2017-01-13

AUSTIN (KXAN) — If you ever wanted to go on long road trips with Texas Agriculture Commissioner Sid Miller, now could be your chance. There’s a unique, limited-time job opening at the Ag Department. Miller needs a driver, some specials skills required.

Applicants should know how to “perform highly complex motor vehicle operations,” according to the job posting. Pay tops out at about $35,000.

Mark Loeffler, an Agriculture Department spokesman, said the employee would act as a “travel aid.” The staffer would assist Miller at events and typically take the wheel on longer road trips for state business. It is not uncommon for a statewide elected official to have a driver, Loeffler said. Most of the time Miller drives himself, but he has a scheduler that helps with driving duties, he added.

“This travel aide position will allow Commissioner Miller to use those long hours on the road to get more work done for the people of Texas,” Loeffler said.

Miller’s office confirmed the vehicle driver position is new. KXAN spoke with former Agriculture Commissioner, Democrat Jim Hightower, who held the post through much of the 1980s. He said he never had a driver.

“I can tell you that it is hard work to be commissioner of agriculture, but it is not such hard work that you need to be escorted around by a personal driver,” Hightower said. “We got along just fine without it, and I think most state officials don’t require it, though maybe he is setting a precedent here and others will follow suit.”

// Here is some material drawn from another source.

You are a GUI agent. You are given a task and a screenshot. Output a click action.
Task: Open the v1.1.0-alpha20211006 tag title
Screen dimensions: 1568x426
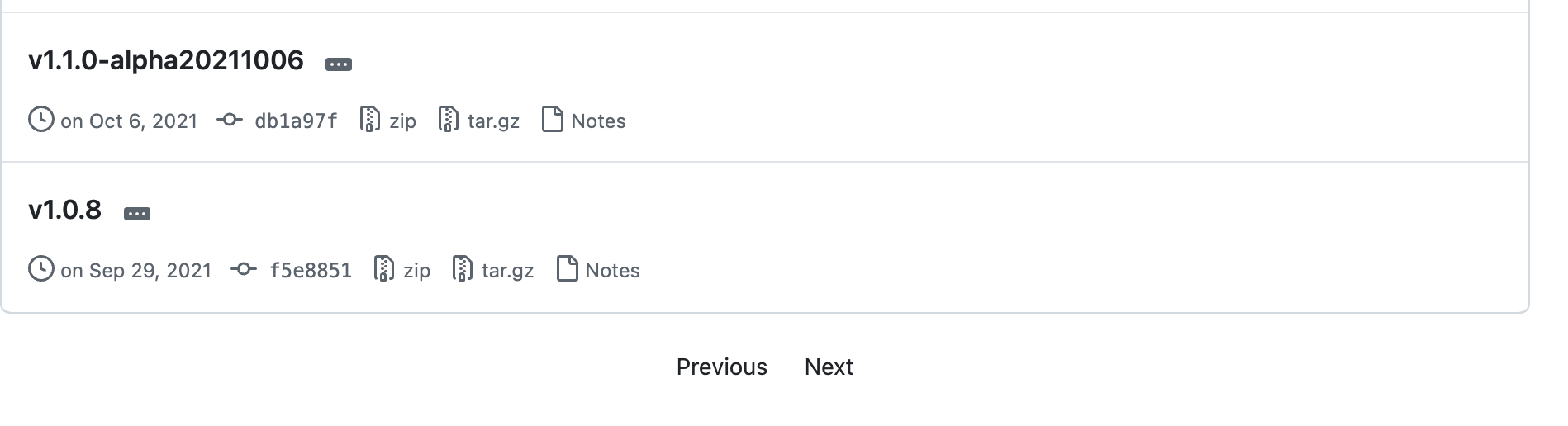pyautogui.click(x=166, y=60)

You can read the job posting here

KXAN checked with the offices of other statewide officials. Several officials do have drivers, but Miller’s job posting appears unique. It seems no other statewide elected official has a dedicated “special assistant” civilian driver position quite like this one.

The Texas Department of Public Safety handles security and driving for Gov. Greg Abbott, Attorney General Ken Paxton and Lt. Gov. Dan Patrick, according to their offices and DPS. Comptroller Glenn Hegar has an employee that drives him, but that aspect of the employee’s job is part time and the employee has other duties. George P. Bush, commissioner of the Texas General Land Office, doesn’t have a driver, although an assistant sometimes escorts him, according to his office.

Railroad Commissioners don’t have state-funded drivers nor do Supreme Court justices and Court of Criminal Appeals judges, according to representatives with their offices. It appears no other statewide elected official has a full-time, non-DPS driver position.

You can apply for the position here. The job opportunity closes on Jan. 20, 2017.